#### Stated task 1:
In the rows, starting with the line containing "Select the Microsoft" and going on through the end of the rows, update the wording by putting "arrow" in place of "chevron" and keeping all else unchanged. Give back only those lines, without the pictures.

It is very rare for an entire corporate board to be replaced in a proxy vote. However, this was no ordinary proxy contest. The activists took the unusual step of creating a 300-page document outlining the turnaround plan for the company in detail. They also recruited an entire slate of new directors to replace the Darden board, with qualified candidates ready to step in and handle the problem areas detailed in their proposal.

Normally, activists will attempt to gain minority representation on a board by asking to replace one or more members with their own nominees. However, in this case, the relationship between shareholders and management became so strained that the activists opted to oust the entire board. The goal of the action shifted from gaining influence over decision-making at the company to gaining control.

Bruce Goldfarb, president and CEO of Okapi Partners, a proxy solicitor assisting Starboard, says in an e-mail that it was hard to pinpoint the exact turning point of the dispute, but “Darden galvanized investors by selling Red Lobster without giving shareholders an opportunity to vote and make a decision about the future of the company. The sale ended up bringing very little value to the company, making shareholders even more interested in future decisions and votes.”

The Darden board pushed through the sale of Red Lobster for $2.1 billion to Golden Gate Capital in May even though a majority of shareholders had called for a special meeting to vote on spinning off the restaurant chain as a separate company. Although the board argued that the sale had to be done at that time in order to generate any value at all from the chain, whose performance had declined, Josh Black, press officer for research firm Activist Insight, says in an e-mail, “Consummating that deal without a shareholder vote at a time when 57% of shareholders had submitted consents requesting a special meeting was really the height of disdain a company has shown for its shareholders this year.”

Now that Starboard has shown it is possible to put together enough shareholder support to replace an entire board, other activists may follow suit.

“We will likely see more of these big, sweeping wins in the near future as investors are indicating that they would rather support an activist and identify who they want on the board of an underperforming company rather than support a management team and have limited control over which particular directors are elected,” says Goldfarb. “In fact, we received calls from several activists right after the Darden meeting who are looking at campaigns right now for meetings next year.”

Keith Gottfried, head of the shareholder activism defense practice at Morgan Lewis & Bockius, doesn’t think ousting entire boards will become a major trend. While no one knows what was said in the Darden boardroom, most analysts agree that the board’s unwillingness to negotiate with activists earlier and the sale of Red Lobster when it was clear shareholders wanted a say in the decision made this proxy fight about more than company performance.

“This was really a proxy fight about a company that has lots of challenges in an industry that has lots of challenges, and who had the better plan for fixing the company and creating value for shareholders going forward,” says Gottfried. “Was it going to be the existing board or was it going to be a new board that is not tied to any mistakes from the past?”

Gottfried says the Starboard win is more symbolic in that it “provides the activist community with a success story to use as leverage” in the future. However, finding similar circumstances to warrant replacing an entire board is very unlikely. “This was a unique situation,” he says.

If anything, the Darden example may move more boards to settle negotiations with activists and avoid proxy fights for fear of becoming “the next Darden board.” Chris Ruggeri, a principal at Deloitte Advisory Services, believes there will be even more engagement between boards and shareholders, which will discourage replacing full boards in the future. She says it is a “fundamental sea-change in the relationship between public companies and their shareholders. Investors are demanding a more direct voice in some of the key decisions that the management of companies make.”

#### Data to process:
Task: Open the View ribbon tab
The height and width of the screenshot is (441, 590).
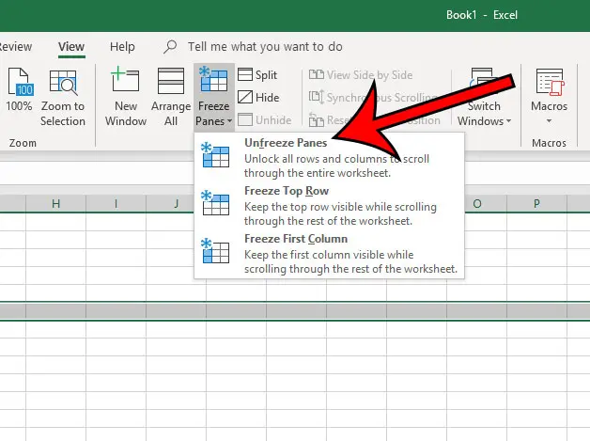Action: point(70,46)
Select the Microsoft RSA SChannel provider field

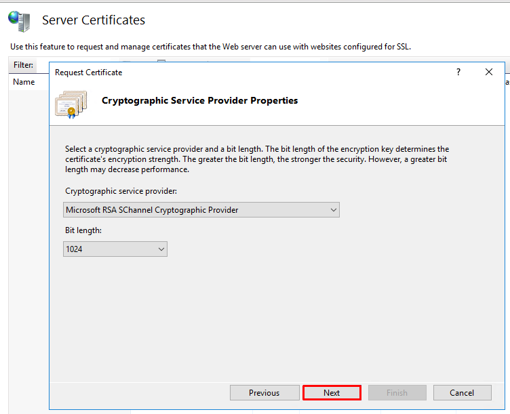[x=201, y=210]
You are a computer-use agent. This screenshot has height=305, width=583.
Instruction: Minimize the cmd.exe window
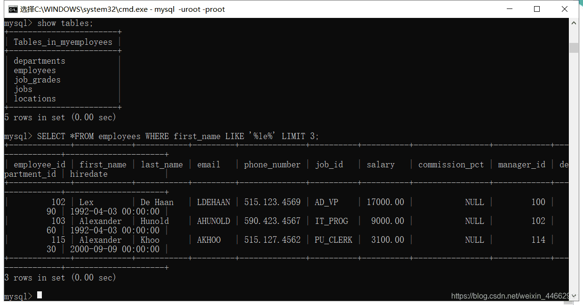[x=509, y=9]
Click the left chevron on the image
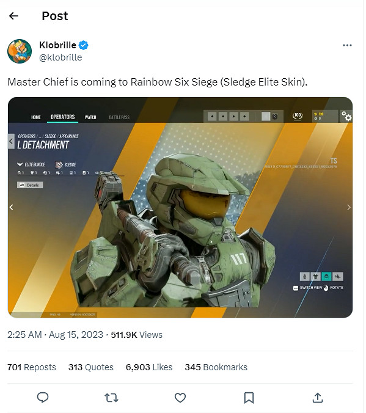 point(12,207)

#### Stated task 2:
Answer these questions from the text on the Darden proxy fight.
(a) For what price, and to which buyer, did the Darden board sell Red Lobster?
(b) What percentage of shareholders had submitted consents requesting a special meeting?
(c) Who is head of the shareholder activism defense practice at Morgan Lewis & Bockius?

#### Complete output 1:
Select the Microsoft RSA SChannel provider field

[x=201, y=210]
You are a computer-use agent. This screenshot has height=305, width=583.
Instruction: Minimize the cmd.exe window
[x=509, y=9]
Click the left arrow on the image
 point(12,207)

#### Complete output 2:
(a) $2.1 billion, to Golden Gate Capital
(b) 57%
(c) Keith Gottfried